**WHAT IS BEING ASKED**
Which lines of the records below contain the word "screenshot"? Report each of them in full.

■ ■ ■ ■ ■

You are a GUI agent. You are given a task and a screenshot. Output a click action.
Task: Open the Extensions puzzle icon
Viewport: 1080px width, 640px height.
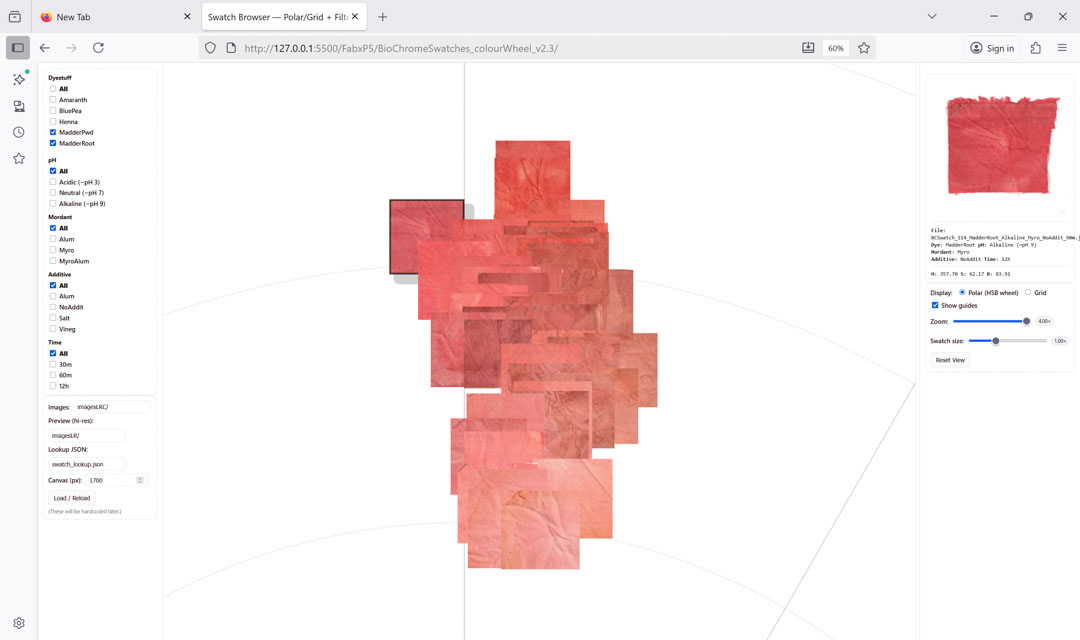1035,48
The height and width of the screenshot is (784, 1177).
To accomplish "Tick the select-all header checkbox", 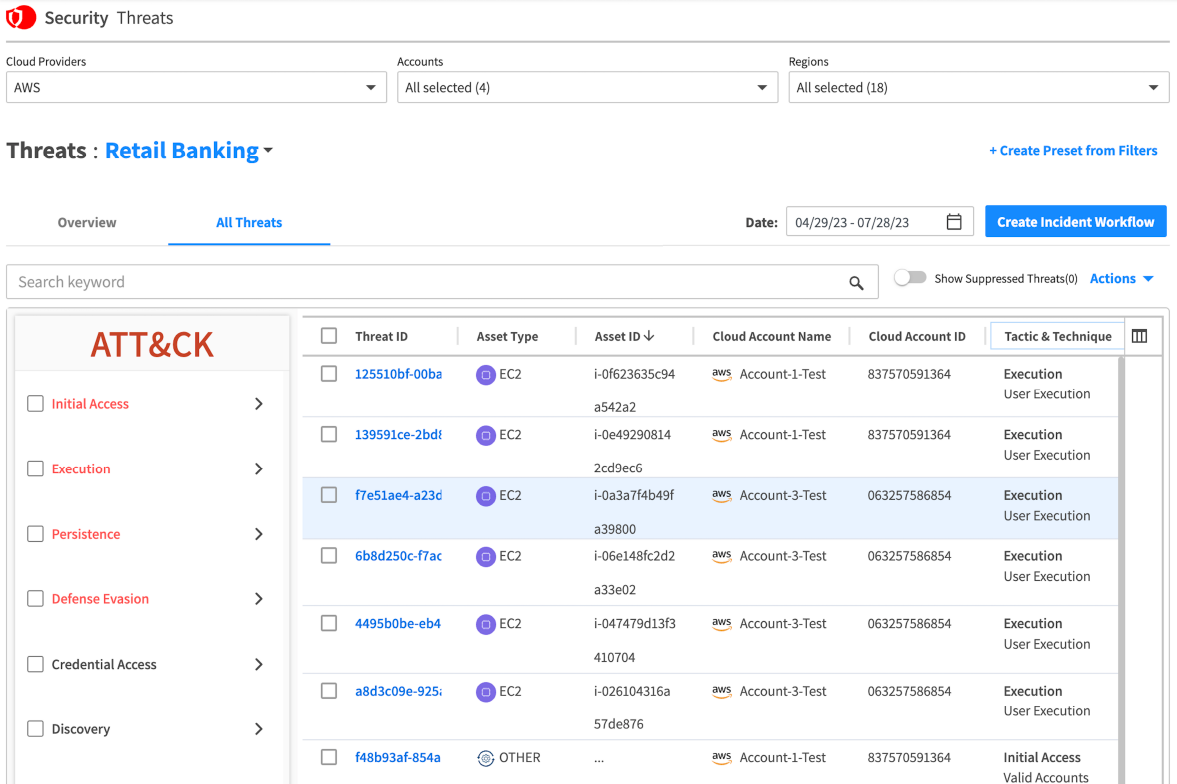I will (x=329, y=336).
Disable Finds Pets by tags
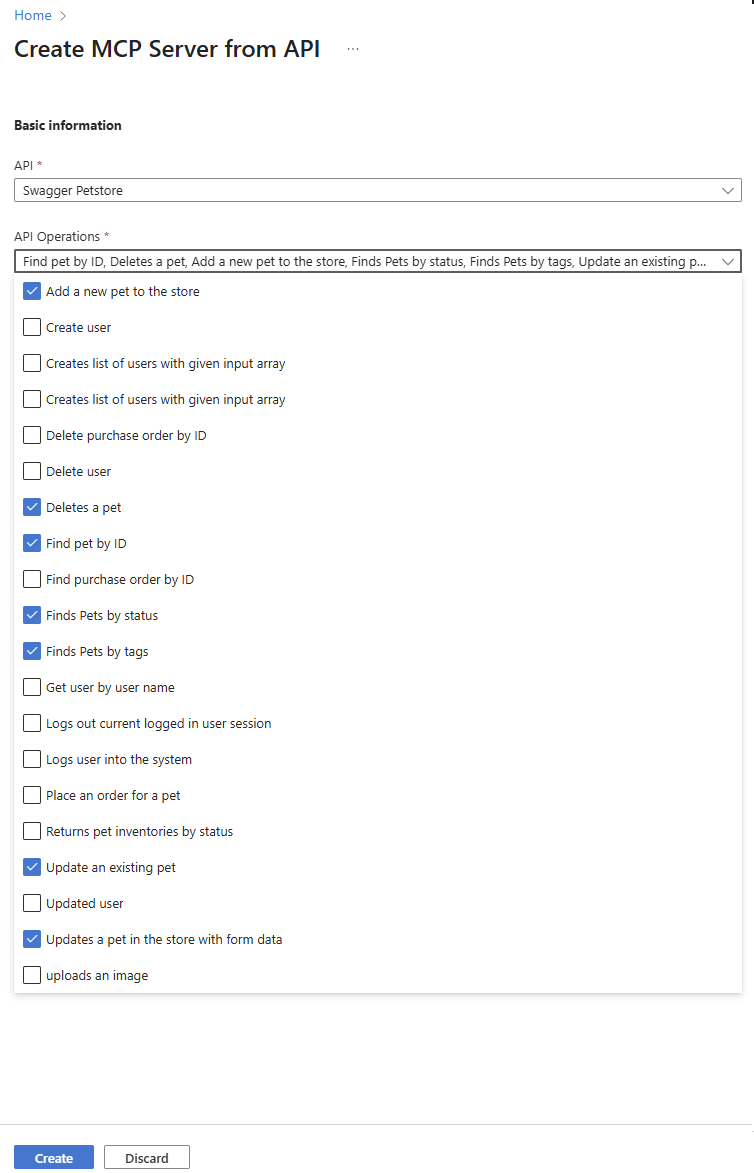 [x=31, y=651]
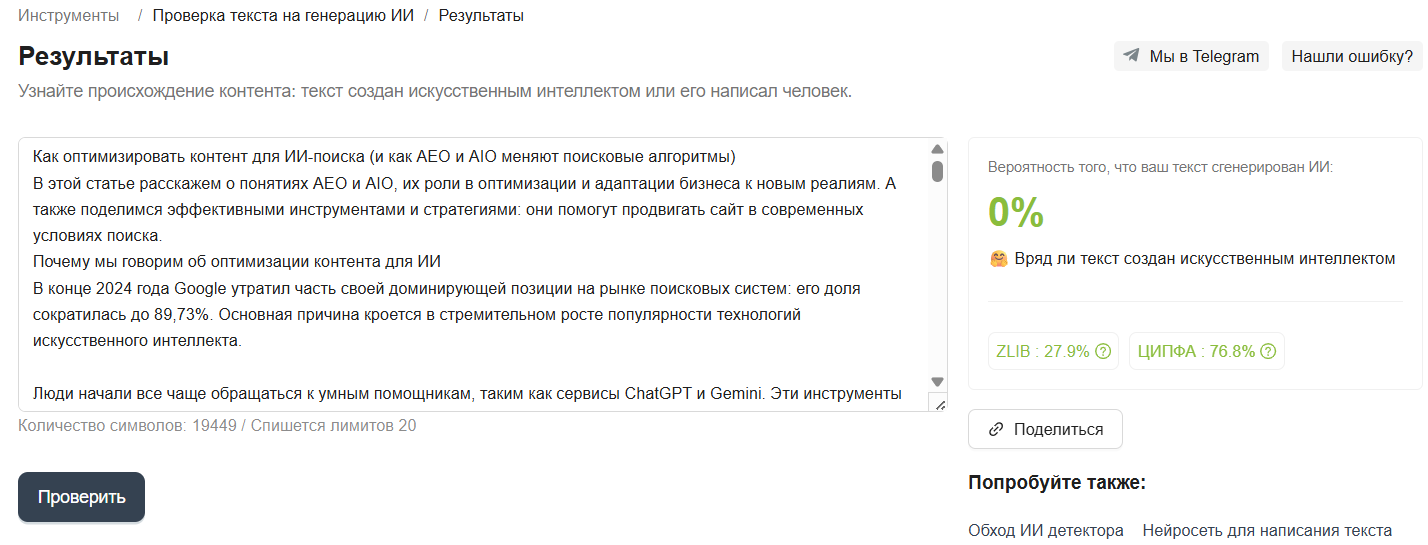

■ ■ ■ ■ ■

**WRITTEN RESPONSE**
You are a GUI agent. You are given a task and a screenshot. Output a click action.
The height and width of the screenshot is (784, 1177).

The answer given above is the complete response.